The distinction, though, is perhaps not so clear-cut. Therapeutic outcomes, disease states, and individual biomarkers are almost never stable or invariable. Underlying all approaches to therapeutic testing—including the creation of ‘similar’ comparison groups—is a basic assumption about which differences matter: in what ways are diseases and individuals alike or different, and how might clinicians use that information to tailor treatments appropriately? A better distinguishing factor for contemporary precision medicine is the way its development was predicated on the availability of ever-larger amounts of data about relevant differences. As the chair of Stanford’s Department of Genetics Michel Snyder explains in his introduction to personalized medicine, clinicians have always considered personalization as part of their work, but now the practice of medicine might become “more personalized” because medicine is “entering the era of big data” (Snyder, 2016, p. 1). That is, what’s new is the degree of precision afforded by the volume of personal data being collected.

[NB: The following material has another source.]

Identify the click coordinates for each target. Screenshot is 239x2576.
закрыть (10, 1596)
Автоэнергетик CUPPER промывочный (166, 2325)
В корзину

The NIH, for example, launched its All of Us research program in May 2018 (following similar efforts such as the UK Biobank and the China Kadoorie Biobank) with an aim to understand “the relationships between circulating biomarkers or genetic variation as they relate to disease prevention.” The crucial component was developing a data set large and diverse enough that “patterns will emerge that wouldn’t be visible at a smaller scale,” enabling researchers to have the “statistical power to make fine-grained predictions about how a given treatment will affect a given individual.”3 (The emphasis on diversity is not just for statistical reasons; it is also explicitly an effort to correct for decades of bias in medical research [Manolio, 2019] even though it is not at all obvious that more data will reduce existing racial inequities [Benjamin, 2019].) The novelty of precision medicine in the context of therapeutic tailoring is a matter of degree, not of kind, at least in its incarnation within multibillion-dollar efforts to enroll millions of patients’ health information in the service of harnessing “big data.”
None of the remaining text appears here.